Wednesday, August 13, 2008
You might remember that the House passed the Paycheck Fairness Act a couple of weeks ago. Meanwhile, at the end of June (although it slipped under my radar), Senator Kay Bailey Hutchison (R-Texas) introduced into the Senate a rival bill, entitled the "Title VII Fairness Act." That legislation would amend Title VII to include language about the importance of short and definite limitations periods in the employment context and would make clear that a cause of action under Title VII would accrue when a person first had a reasonable suspicion that he or she was the subject of unlawful discrimination, and that the limitations period should be strictly construed. The bill also would create a discovery rule. The person must file a charge with the EEOC within the applicable 180 or 300 day window, depending on jurisdiction, unless "the person aggrieved demonstrates that the person did not have, and should not have been expected to have, enough information to support a reasonable suspicion of such discrimination, on the date on which the alleged unlawful employment practice occurred." A notable thing about this bill is that it is not limited to pay claims, but would apply to any Title VII claim.
The discovery rule is an appropriate addition for enforcing Title VII. Certainly, it seems unjust that a person's right to relief should be foreclosed before she has any idea that she might have a right to relief. And although the objective component might be difficult to gauge, it, too seems reasonable in that it avoids rewarding people who really sleep on their rights.
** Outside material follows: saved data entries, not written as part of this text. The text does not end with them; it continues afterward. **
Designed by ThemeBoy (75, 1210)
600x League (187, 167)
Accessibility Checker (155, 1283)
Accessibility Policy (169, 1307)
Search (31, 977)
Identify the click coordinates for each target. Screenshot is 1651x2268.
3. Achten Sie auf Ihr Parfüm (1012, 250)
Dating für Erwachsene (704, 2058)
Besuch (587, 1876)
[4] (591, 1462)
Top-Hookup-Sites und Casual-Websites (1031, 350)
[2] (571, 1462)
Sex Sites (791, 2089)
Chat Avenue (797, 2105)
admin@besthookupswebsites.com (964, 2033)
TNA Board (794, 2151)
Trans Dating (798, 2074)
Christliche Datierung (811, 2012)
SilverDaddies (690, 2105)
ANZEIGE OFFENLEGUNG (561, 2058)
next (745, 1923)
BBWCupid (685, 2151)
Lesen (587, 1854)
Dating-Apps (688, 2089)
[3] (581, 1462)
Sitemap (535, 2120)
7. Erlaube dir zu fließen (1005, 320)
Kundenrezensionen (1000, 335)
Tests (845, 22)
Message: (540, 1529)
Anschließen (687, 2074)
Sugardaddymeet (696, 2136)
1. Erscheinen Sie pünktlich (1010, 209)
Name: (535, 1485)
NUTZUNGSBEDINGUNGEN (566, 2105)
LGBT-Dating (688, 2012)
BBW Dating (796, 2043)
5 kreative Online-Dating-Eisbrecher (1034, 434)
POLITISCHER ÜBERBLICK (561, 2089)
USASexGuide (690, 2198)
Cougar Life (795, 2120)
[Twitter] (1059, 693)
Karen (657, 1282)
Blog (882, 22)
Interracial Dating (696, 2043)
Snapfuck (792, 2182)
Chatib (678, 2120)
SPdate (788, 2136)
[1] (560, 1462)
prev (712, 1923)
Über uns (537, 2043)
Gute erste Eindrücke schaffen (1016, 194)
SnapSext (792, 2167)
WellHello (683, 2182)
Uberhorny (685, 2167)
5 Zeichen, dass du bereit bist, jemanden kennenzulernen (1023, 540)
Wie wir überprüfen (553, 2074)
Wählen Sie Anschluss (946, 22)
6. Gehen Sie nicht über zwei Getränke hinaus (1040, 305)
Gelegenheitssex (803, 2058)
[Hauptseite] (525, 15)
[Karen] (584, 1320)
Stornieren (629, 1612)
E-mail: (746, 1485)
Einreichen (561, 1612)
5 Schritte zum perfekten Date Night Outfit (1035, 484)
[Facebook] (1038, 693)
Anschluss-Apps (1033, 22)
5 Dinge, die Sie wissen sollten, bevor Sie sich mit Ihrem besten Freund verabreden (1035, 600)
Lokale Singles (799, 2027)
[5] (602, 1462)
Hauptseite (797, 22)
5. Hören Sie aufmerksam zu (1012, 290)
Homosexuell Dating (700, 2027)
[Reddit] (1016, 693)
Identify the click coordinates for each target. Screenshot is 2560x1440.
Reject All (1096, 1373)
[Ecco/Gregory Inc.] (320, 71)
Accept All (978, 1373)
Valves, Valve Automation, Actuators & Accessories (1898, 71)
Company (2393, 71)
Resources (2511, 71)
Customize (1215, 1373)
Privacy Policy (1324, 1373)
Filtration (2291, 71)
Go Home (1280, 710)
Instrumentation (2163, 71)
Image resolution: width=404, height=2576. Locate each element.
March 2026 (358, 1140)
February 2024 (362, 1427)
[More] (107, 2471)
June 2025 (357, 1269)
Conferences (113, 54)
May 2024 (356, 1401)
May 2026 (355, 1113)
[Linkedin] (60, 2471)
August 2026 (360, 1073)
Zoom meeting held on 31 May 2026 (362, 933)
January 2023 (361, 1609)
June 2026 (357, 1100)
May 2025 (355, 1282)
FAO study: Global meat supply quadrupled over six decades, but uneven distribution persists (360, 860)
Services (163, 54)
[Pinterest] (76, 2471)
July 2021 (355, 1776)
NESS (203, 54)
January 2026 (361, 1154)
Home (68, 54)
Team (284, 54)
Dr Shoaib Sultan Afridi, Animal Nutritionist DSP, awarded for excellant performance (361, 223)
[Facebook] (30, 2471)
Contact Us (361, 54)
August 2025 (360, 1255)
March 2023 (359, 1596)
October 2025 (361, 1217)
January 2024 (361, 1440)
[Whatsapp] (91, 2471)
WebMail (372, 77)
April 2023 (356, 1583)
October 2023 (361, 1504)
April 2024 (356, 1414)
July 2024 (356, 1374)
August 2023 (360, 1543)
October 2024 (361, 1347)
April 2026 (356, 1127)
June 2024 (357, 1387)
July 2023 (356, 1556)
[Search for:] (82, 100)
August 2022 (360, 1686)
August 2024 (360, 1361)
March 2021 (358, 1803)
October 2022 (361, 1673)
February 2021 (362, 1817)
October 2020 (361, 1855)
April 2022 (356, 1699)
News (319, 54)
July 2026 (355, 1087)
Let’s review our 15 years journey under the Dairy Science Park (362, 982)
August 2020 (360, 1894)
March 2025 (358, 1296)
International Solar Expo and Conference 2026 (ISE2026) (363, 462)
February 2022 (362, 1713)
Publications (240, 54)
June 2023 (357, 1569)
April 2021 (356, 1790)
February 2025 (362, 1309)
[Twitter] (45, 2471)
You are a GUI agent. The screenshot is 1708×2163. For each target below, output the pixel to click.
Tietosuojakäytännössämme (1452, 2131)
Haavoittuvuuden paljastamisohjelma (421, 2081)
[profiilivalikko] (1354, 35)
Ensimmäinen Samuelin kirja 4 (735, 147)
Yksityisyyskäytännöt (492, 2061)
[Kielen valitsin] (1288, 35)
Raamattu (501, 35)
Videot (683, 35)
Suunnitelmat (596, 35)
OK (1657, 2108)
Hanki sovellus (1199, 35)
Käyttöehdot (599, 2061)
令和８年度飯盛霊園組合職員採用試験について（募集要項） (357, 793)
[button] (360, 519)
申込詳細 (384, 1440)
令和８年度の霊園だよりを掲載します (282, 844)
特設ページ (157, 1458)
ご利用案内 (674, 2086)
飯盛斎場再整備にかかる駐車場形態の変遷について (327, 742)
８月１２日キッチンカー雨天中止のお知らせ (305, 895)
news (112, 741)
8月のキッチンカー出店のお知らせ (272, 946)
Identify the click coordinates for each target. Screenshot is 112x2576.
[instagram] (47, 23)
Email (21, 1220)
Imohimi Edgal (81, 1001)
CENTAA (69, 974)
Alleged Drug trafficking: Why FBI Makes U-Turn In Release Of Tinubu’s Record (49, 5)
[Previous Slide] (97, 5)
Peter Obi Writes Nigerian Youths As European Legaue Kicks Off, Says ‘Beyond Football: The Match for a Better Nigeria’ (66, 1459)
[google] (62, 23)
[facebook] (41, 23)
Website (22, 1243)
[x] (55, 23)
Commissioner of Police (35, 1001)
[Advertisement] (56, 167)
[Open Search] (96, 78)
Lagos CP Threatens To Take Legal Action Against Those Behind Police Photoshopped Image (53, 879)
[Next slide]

At the same time, though, this would confuse rather than clarify the continuing violation doctrine, I think. It talks about a date on which "the" unlawful employment practice occurred. That date is relatively clear, although not always, when we're talking about a firing, hiring, or promotion. But it is a lot less clear when we're talking about terms and conditions discrimination, like continuing to pay someone less because of sex. And particularly in a situation like hostile environment harassment, which doesn't necessarily have a single date at which the harassment becomes severe enough, this rule could complicate the accrual question even more than it already is complicated. And that's plenty.